“息怒,息怒,你讓我如何息怒!現在我在這宮中,隻掛有皇後這樣一個虛名,得不到可汗的寵愛,讓我這往後的餘生該如何度過!”
“皇後娘娘,您久居深宮,想必這後宮的規則應該比奴婢更要清楚明白!對於可汗的寵愛,從來都不是坐等寵幸降臨到自己的頭上,都是靠自己一步一步爭取來的,現在擋在你和可汗之間的是誰?皇後娘娘您就除掉誰便可。”白芷不動聲色的開口衝著閼氏說著,雖然語氣平緩,但言語中透露出來的殺機卻令人不寒而栗。
閼氏聞言,不禁一愣,繼而陷入了思索中,過後才開口,語氣略顯和緩的衝著白芷說道:“的確,剛才本宮過於被動了,竟然還不及你一個剛入匈奴宮中的小丫頭。”
“皇後娘娘過獎了,其實奴婢剛才所言,皇後娘娘心中都是有的,隻不過是您對於可汗的愛意,暫時蒙蔽了您的雙眼罷了。”白芷接著低頭說著。
“既然你既出此言,不知你現在心中可否有何計策?”閼氏一臉期翼的看向白芷,開口問著。
“現在胡姬再次得寵,還不是因為她現在,剛剛為可汗生下了一位小皇子,可汗愛子心切,自然要勻她一些寵愛的,但是皇子本無罪,有罪的是他沒有一個好的額娘,再加上謀害皇子是大罪,皇後娘娘萬不可走此險途,隻有將皇子過繼到皇後娘娘您的名下,這才是對您和皇子最好的選擇。”白芷接著有條不紊的開口衝著閼氏稟報道。
“這怎麼可能,那個孩子現在對於胡姬來說,可是看的比命都重要的,我怎麼可能輕易的將那孩子過繼到我的名下,又沒有什麼好的理由,可汗也是不會同意的。”閼氏聽聞,急忙皺著眉頭開口質疑道!
“胡姬如果不同意,那便除了便可,到時候孩子沒了生母,自然而然是要過繼到六宮之主,也就是皇後娘娘您的名下的。”白芷接著雲淡風輕的說著,仿佛此時的言語中,不是在討論將一個人的性命解決,而是在討論今晚的月色如何的迷人。

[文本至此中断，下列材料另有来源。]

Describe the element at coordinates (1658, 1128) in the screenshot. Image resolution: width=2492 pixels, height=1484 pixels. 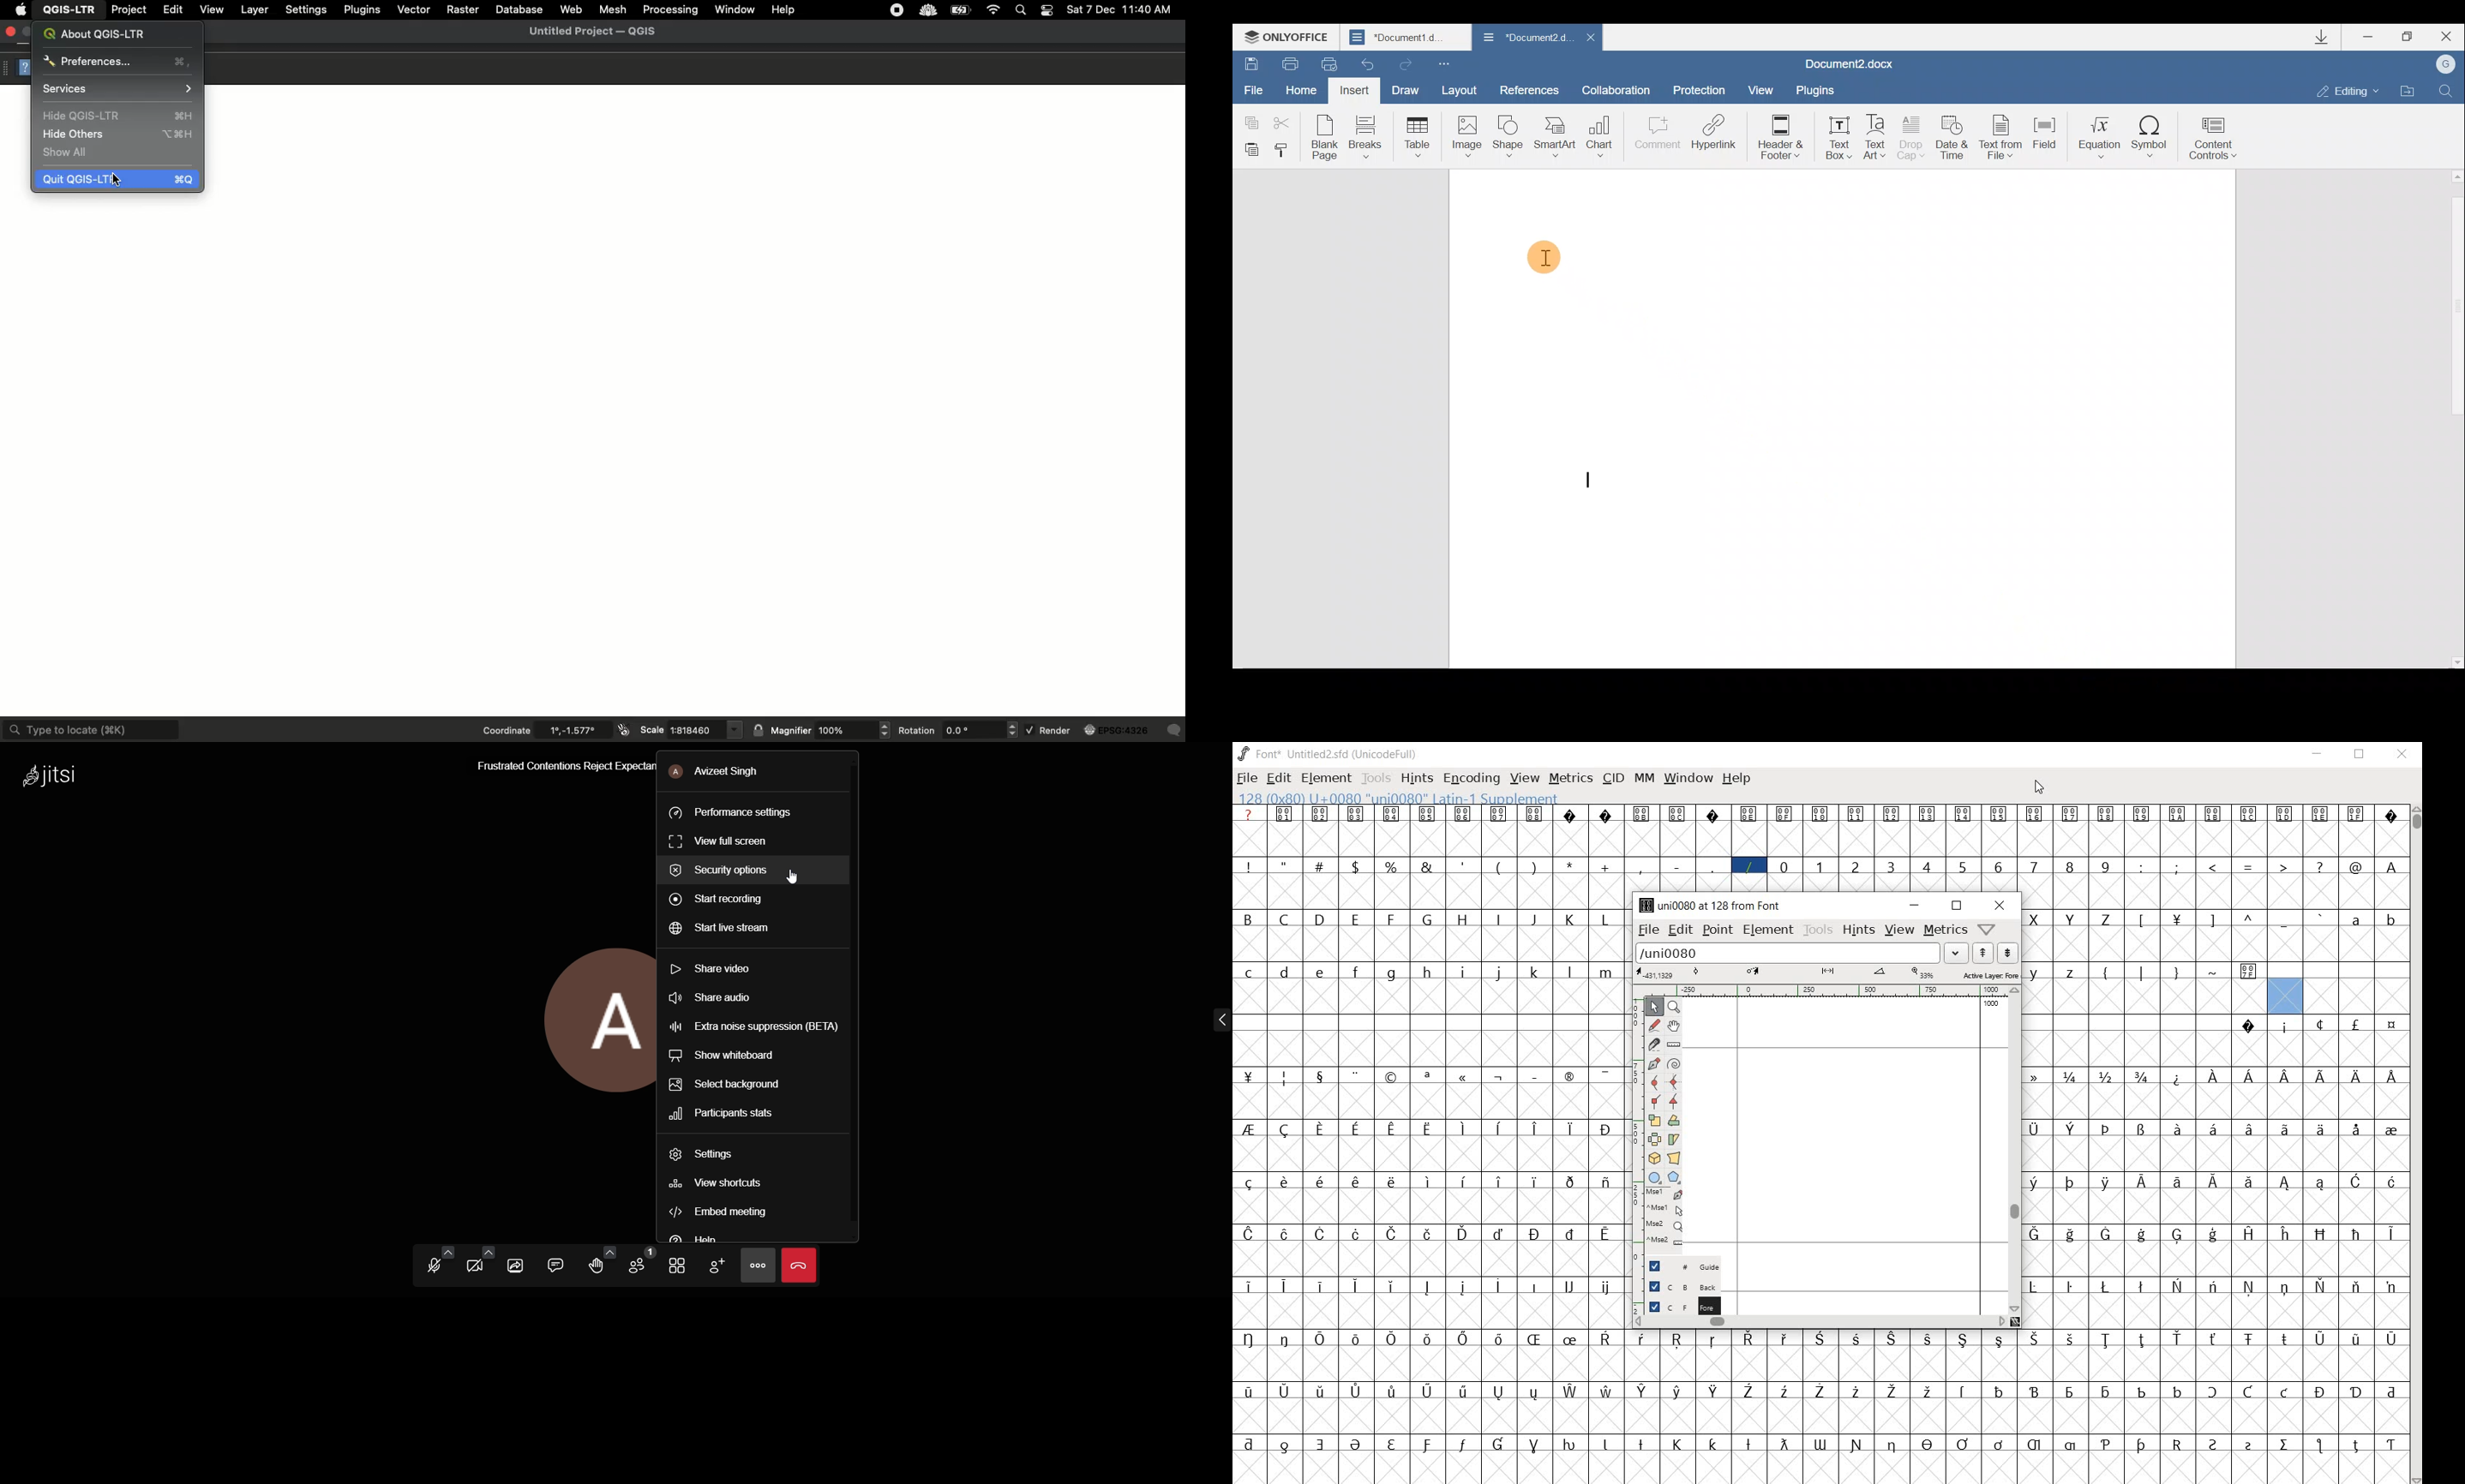
I see `editing tools` at that location.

閼氏聽聞,剛開始疑惑苦惱的臉色瞬間變得沉靜,繼而轉喜,“能在本宮身邊為本宮出謀劃策的人也就隻有你了,先去庫房領賞吧,回去好好休息,這幾日也著實辛苦你了。”閼氏說著,臉上不由得露出了一絲陰冷的笑容。
白芷得令,便轉身離開了閼氏的寢宮,轉身之時,白芷的臉上終於不再麵無表情,而是露出了一絲難以琢磨的微笑。
既然自己的任務是要給可汗侍寢,那白芷就要自己付出最少的犧牲而得到最大的回報!在自己還沒給可汗侍寢之前,就先將這後宮攪得一團亂,到時候坐收漁翁之利之人便是自己。

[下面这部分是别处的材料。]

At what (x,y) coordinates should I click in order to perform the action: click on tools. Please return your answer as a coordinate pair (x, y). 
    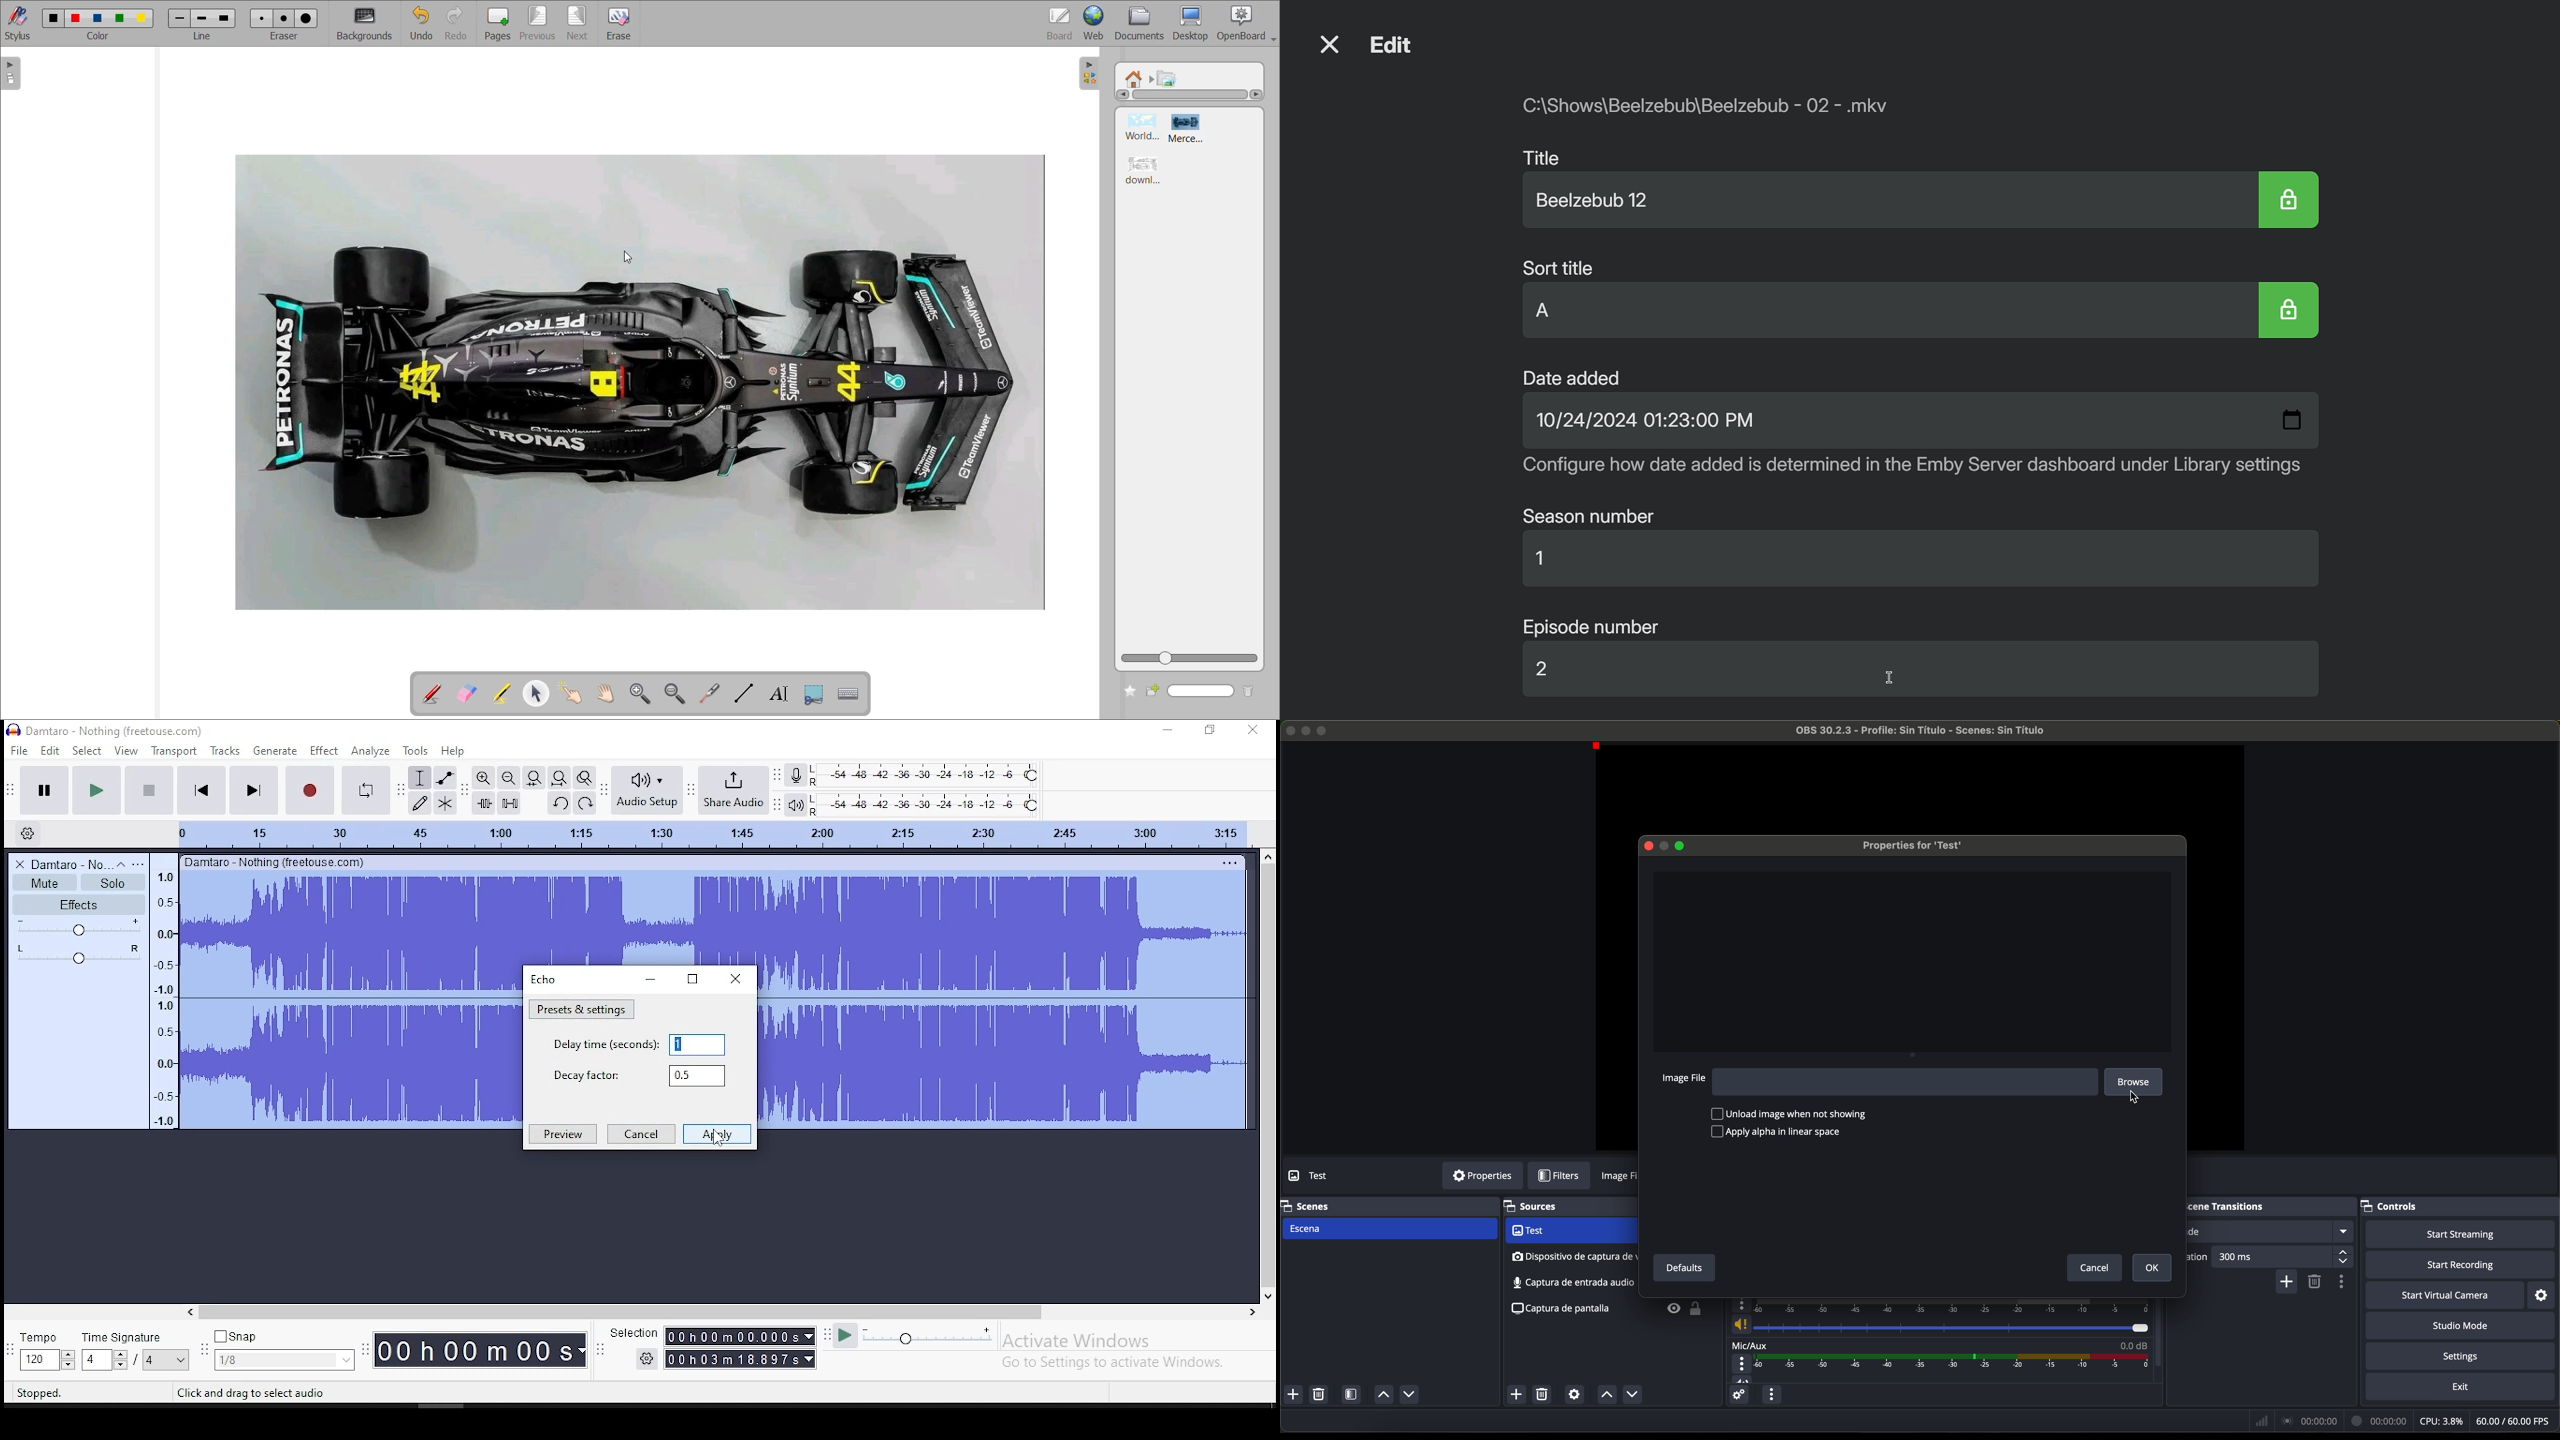
    Looking at the image, I should click on (417, 751).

此時涼夏的身體已經恢複得差不多了,想到自己自從嫁到匈奴來,還沒有前去向閼氏拜訪過,於是便開口衝著依斐說道:“你是從我的嫁妝裏挑些好的,一會隨我進宮去麵見皇後。”
“是。”依斐嘴上答應著,心裏卻擔心無比,依斐知道涼夏的本性不壞,但就是由於接觸了像閼氏這樣的惡人,才被一時蠱惑蒙了心智,做出那番錯事來。
現在依斐已經奉蘇傾畫的命令,將暗中給涼夏下的藥停了,涼夏也漸漸的恢複了之前的容貌以及身材,但涼夏發現無論自己的容貌如何改變,顏墨始終不會多看自己一眼,眼看著事情的發展和自己原本的設想出入太大,再加上蘇傾畫的肚子一天天大了起來,臨產期也越來越近了,一旦蘇傾畫為顏墨誕下的嫡子或嫡女,涼夏日後在這府中便再無翻身的餘地,涼夏自然心急不已想要前去請閼氏支招。